È difficile essere creativi e produrre idee ed oggetti semplici.
Sono convinto sia importante comunicare nel modo più diretto possibile pensieri che abbiano un significato cercando di evitare di spargere fuffa  e basta.

Anche progettare oggetti semplici è complicato.
Una poltrona, una lampada, un gioiello dalle forme incredibilmente lineari sarà sempre più affascinante di un oggetto inutilmente complicato.

Scrivere in modo semplice è faticoso perché bisogna aver fatto chiarezza su ciò di cui si vuole parlare ed è necessario informarsi sull’argomento. Bisogna scegliere le parole e la forma più adatta evitando periodi complicati e paroloni inutilmente altisonanti.
Scrivere in modo semplice non vuol dire essere banali.

Se infilo nel discorso un parolone vergognoso, una parolaccia inventata,  una forma strana e complicata, lo faccio consapevolmente. Mi serve per attirare l’attenzione, per far sorridere, per combattere la noia.
Non che ci riesca sempre. Nè a essere semplice né a non essere noioso.
Io ci provo. Magari in questo blog qualche volta mi lascio andare, sperimento e capita che scriva anche qualche sciocchezza.

Del resto scrivere in modo semplice è anche pericoloso perché così la gente si accorge se si rimesta la solita brodaglia e non ci si può nascondere dietro una nuvola di spezie che copra tutto.
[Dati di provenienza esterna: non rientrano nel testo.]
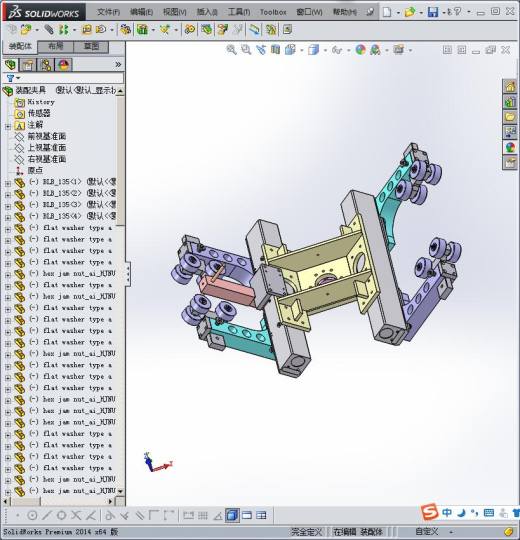The image size is (520, 540).
Task: Expand the BLB_135<1> component node
Action: [8, 184]
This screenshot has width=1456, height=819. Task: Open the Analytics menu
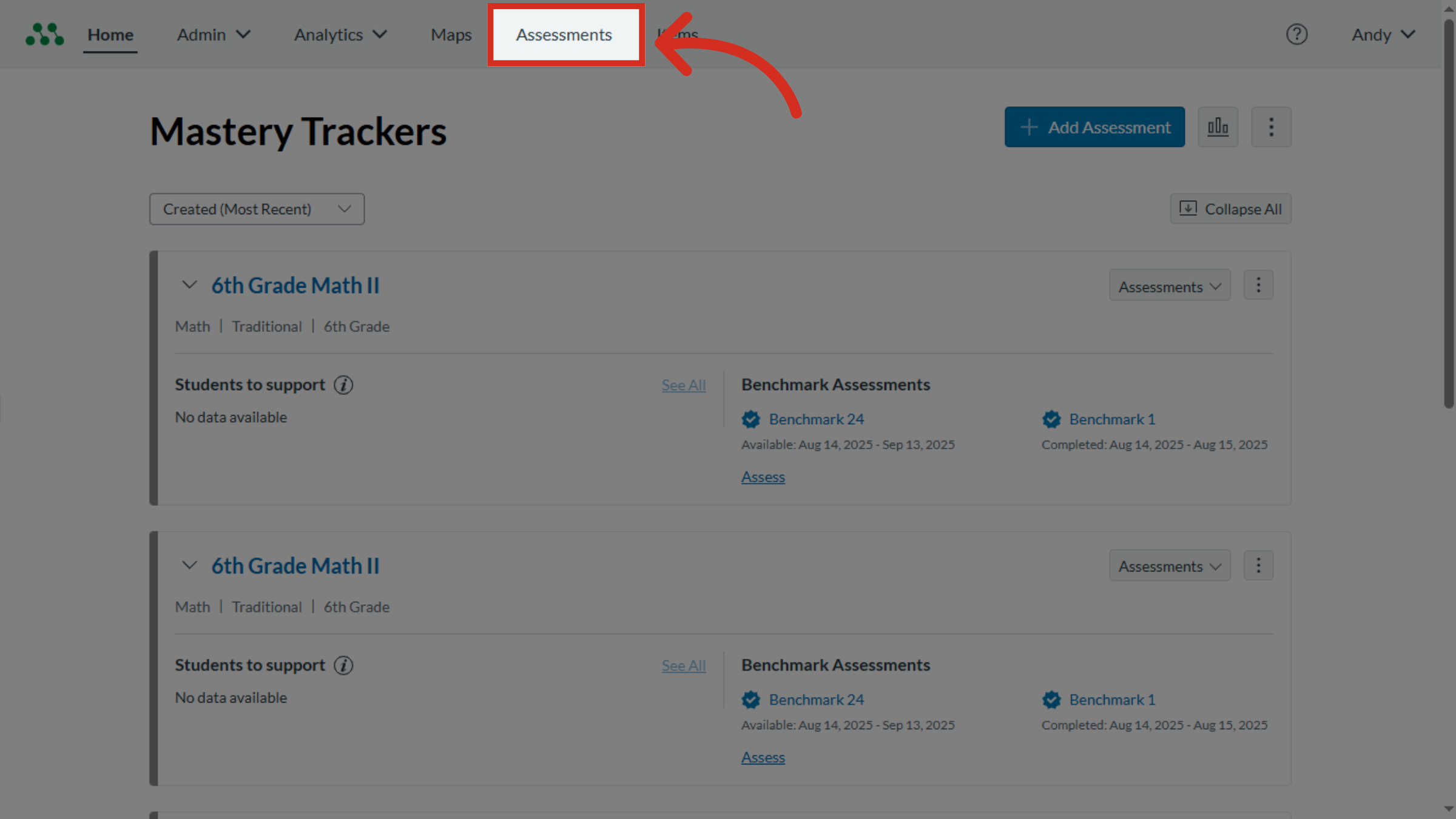(x=340, y=35)
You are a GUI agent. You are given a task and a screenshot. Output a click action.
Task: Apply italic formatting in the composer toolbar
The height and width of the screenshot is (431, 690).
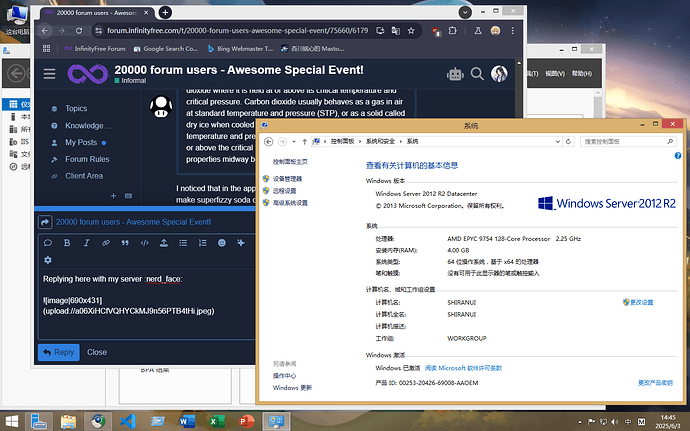(86, 243)
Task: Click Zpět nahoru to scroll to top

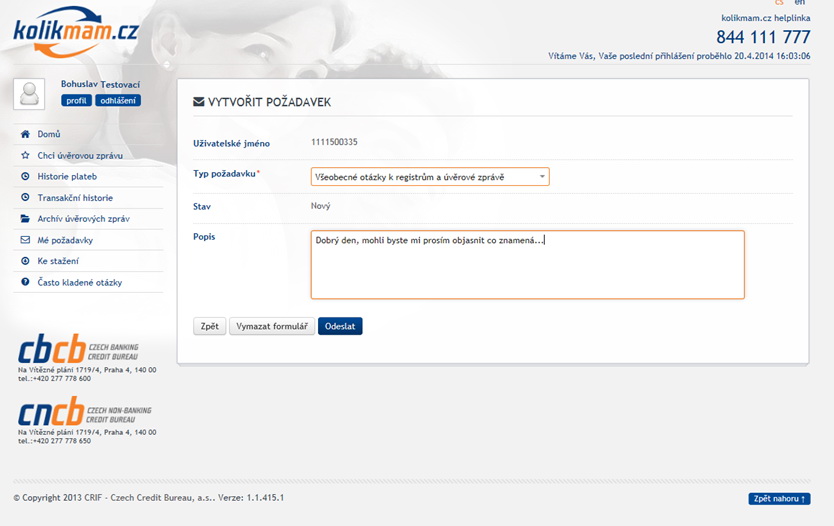Action: pyautogui.click(x=778, y=499)
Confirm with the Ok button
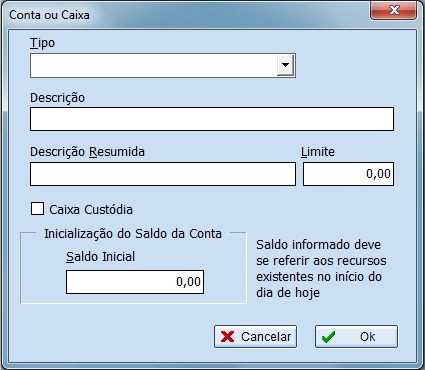This screenshot has height=370, width=425. click(356, 337)
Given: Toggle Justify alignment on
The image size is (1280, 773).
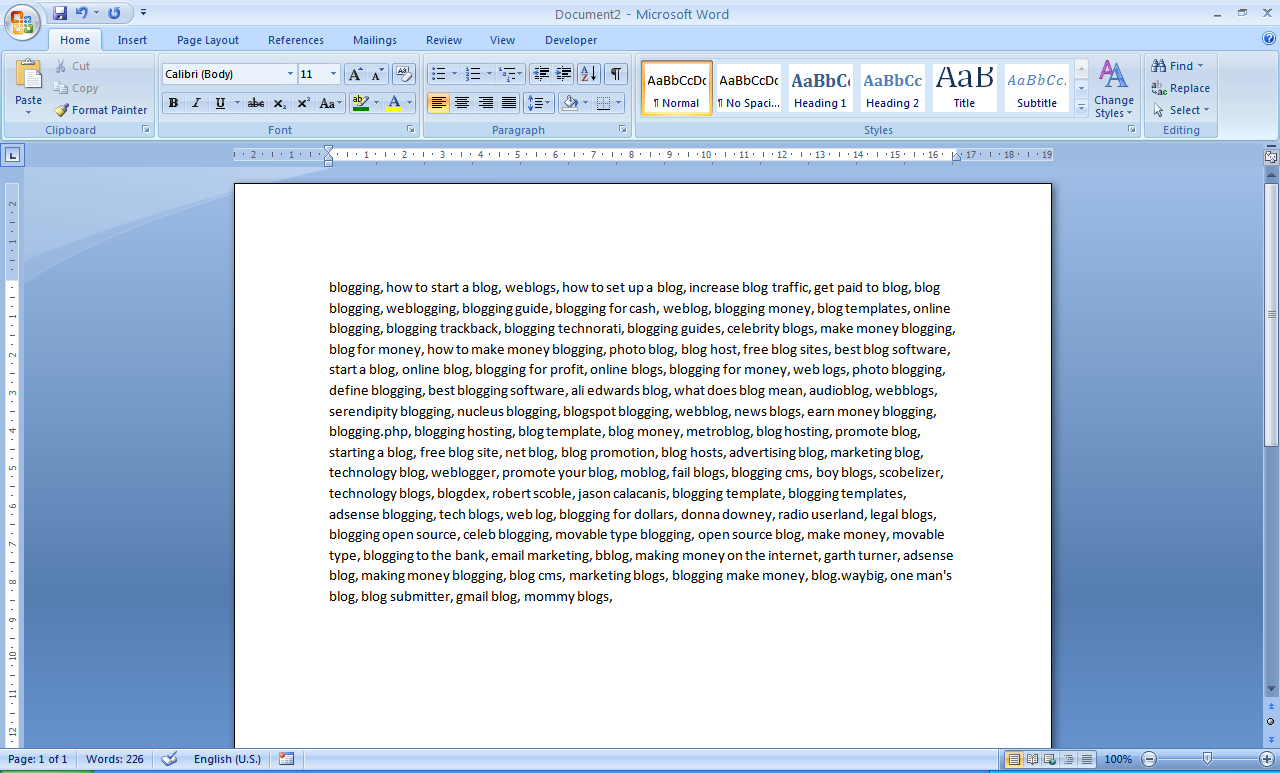Looking at the screenshot, I should [x=509, y=103].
Per progettare una seggiola, un vaso, o un tavolo la storia non è tanto diversa.
Essere semplici aiuta sempre. Perfino a disegnare delle cose apparentemente complicate.

Sono di quelli che preferiscono togliere, togliere e togliere fino ad avere superfici pulite, linee semplici da dove l’idea salta fuori subito.
Raggiunta una forma essenziale, tolte le  incrostazioni, qualche volta mi vien voglia di fare grafica, di appiccicarci un’invenzione, ma mi piace si percepisca questo desiderio di aggiungere, questa voglia di giocare e di stupire.

Non mi ricordo più quale filosofo dicesse… “Vi scrivo una lunga lettera perché non ho tempo di scriverne una breve”.
Non è tanto diverso quando si danno in pasto al pubblico oggetti complicati perché non c’era il tempo di renderli semplici.

Di questi tempi pieni di invenzioni vuote e di voli inconcludenti le aziende dovrebbero mirare alla semplicità, non alla vuota faciloneria, per distinguersi e farne motivo di vanto.